Villa Cravois, Guillaume Leblon © Jérémy Engler
Villa Cravois, Guillaume Leblon, 2000
© Jérémy Engler

Chaque œuvre raconte sa propre histoire et touche le visiteur au plus profond de lui. Au milieu de la balade, le visiteur expérimente un nouveau sentiment, la frustration. Giving substance to a shadow est l’exemple même de la force de Guillaume Leblon qui réussit à nous frustrer en nous montrant l’invisible ou plutôt en nous laissant croire qu’on verra ce qu’on veut… Dans cette 6ème salle, le visiteur s’avance sur une passerelle surplombant le sol et loin des sculptures positionnées sur les murs en face. Cette passerelle, au lieu de nous amener vers notre but, ne nous en éloigne pas mais ne nous donne aucune chance d’améliorer l’image qu’on se fait de ce qu’on voit.
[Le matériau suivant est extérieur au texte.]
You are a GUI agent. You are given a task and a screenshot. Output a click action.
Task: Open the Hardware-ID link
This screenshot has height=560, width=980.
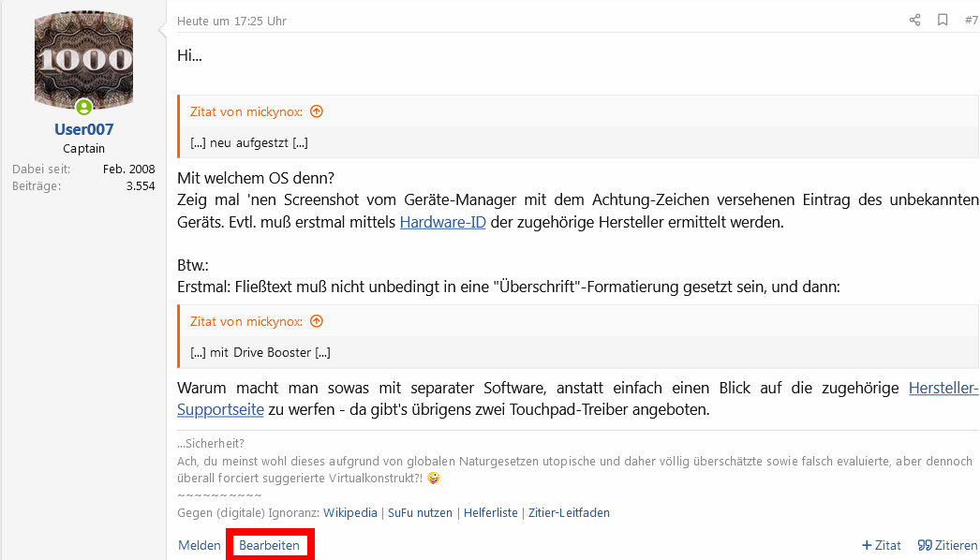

Aussi, on ressort très frustré et pourtant l’artiste vient de nous donner une leçon de vie que chérissait Antoine de St-Exupéry : « on ne voit bien qu’avec le cœur, l’essentiel est invisible pour les yeux ». On devine l’ombre des œuvres d’arts aux murs, on devine l’objectif de l’auteur qui veut nous faire réfléchir sur notre rapport à notre environnement et pourtant on reste sur notre faim bien qu’on saisisse le message de l’auteur. « Saisir » c’est bien le pari que fait Guillaume Leblon en offrant des points de vue éphémères que le visiteur doit s’approprier ! L’artiste saisit des instants avec les reproductions à l’échelle d’un cheval (animal noble) et d’un chien (animal fidèle) mis côte à côte sans humain. Ce sont aux spectateurs d’apprivoiser ces deux animaux. Les deux vestes vides Jacket of a politician et Manteau existent mais une fois encore sans homme pour les porter. Elles tiennent debout mais vides, comme sans âme, c’est au visiteur de les incarner et de ressentir l’essence de ces habits inhabités et pourtant puissants d’émotions et de questionnements. Les 6 sculptures en chrysocale (alliage de cuivre, de zinc et d’étain) ressemblent à des miroirs déformants la réalité alors qu’en fait ce sont des coffres remplis d’objets appartenant à l’auteur et que l’on ne peut pas voir. Seuls les titres renseignent sur le contenu de ces énigmatiques boîtes miroir.

La force de cette exposition c’est de savoir investir l’espace pour nous en montrer sa complexité et ses limites. Le visiteur se balade non pas à dos de cheval comme le suggère le titre de l’exposition mais la tête pleine de questions. Pour son plus grand plaisir, le visiteur ressortira intrigué et déstabilisé par les installations de Guillaume Leblon.